▶ [What the task asks]: Reproduce word for word the part of the mailing-list post on faster expression parsing below that runs from "This is also" up to and including "recursive-descent expression parsing.".

▶ [Selection]:
++++++++++++++++++++

[antlr-interest] faster expression parsing

[Terence Parr]

So, I should have been working on something else but got to thinking  
about how annoying it is specifying expressions in recursive descent  
parsers.  You have to have a new rule for each precedence level.   
This is also very slow. Just to match 34 it has to descend about 15  
method calls.  I built a prototype single-rule (plus primary and  
suffix) operator matching thingie today.  I should be able to  
generate this from some metameta syntax in antlr.  Try it out...it's  
amazing (v3.1 required due to tree bulding bug fix).

Ter
---------------
/** Test faster recursive-descent expression parsing.
  *  Goal: avoid recursing for *each* precedence level.
  *  Recurse for changes in precedence, avoiding repeated
  *  tests for each level.  The key is passing into expression
  *  the min precedence level to match, which is based upon
  *  previous operator.

++++++++++++++++++++

▶ [Source data]:
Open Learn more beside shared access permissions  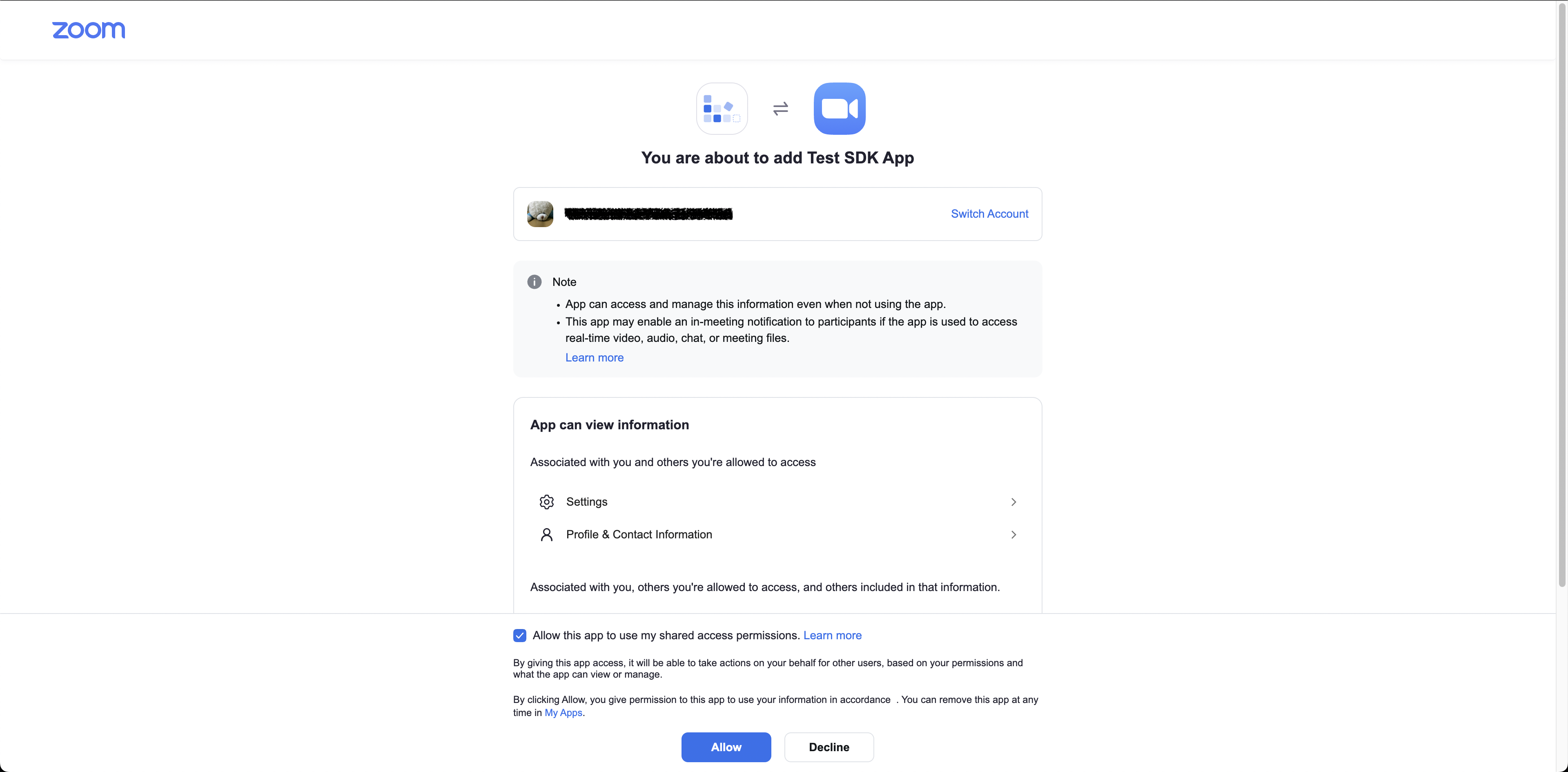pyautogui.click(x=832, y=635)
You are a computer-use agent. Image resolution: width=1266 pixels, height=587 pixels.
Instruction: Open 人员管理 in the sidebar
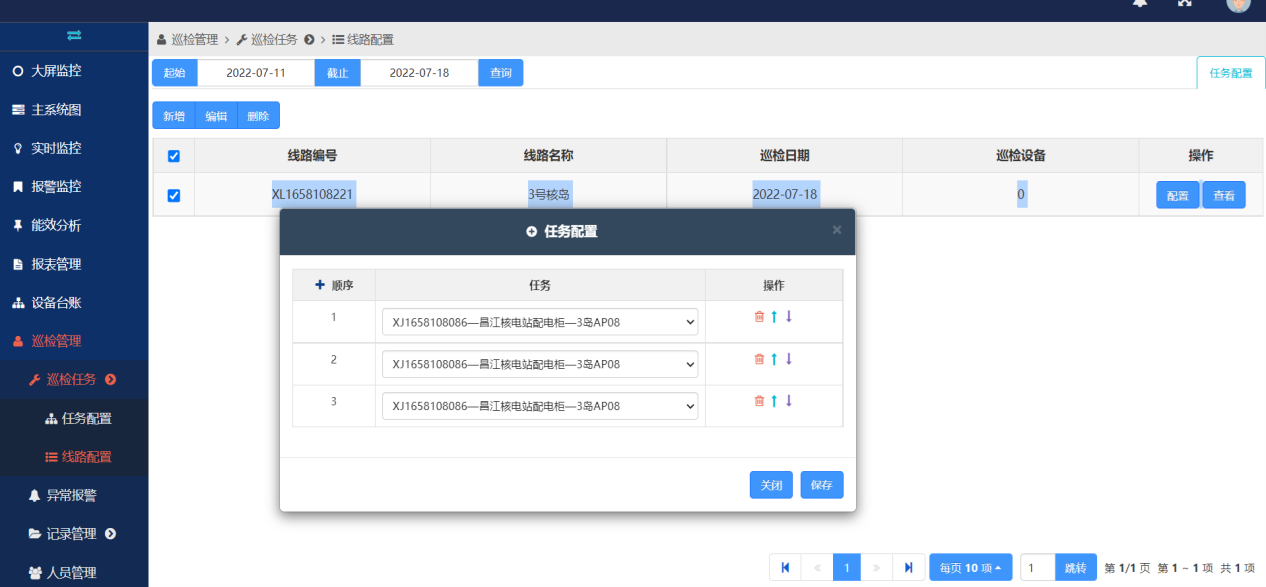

++++++++++++++++++++

▶ [Output for this task]:
This is also very slow. Just to match 34 it has to descend about 15  
method calls.  I built a prototype single-rule (plus primary and  
suffix) operator matching thingie today.  I should be able to  
generate this from some metameta syntax in antlr.  Try it out...it's  
amazing (v3.1 required due to tree bulding bug fix).

Ter
---------------
/** Test faster recursive-descent expression parsing.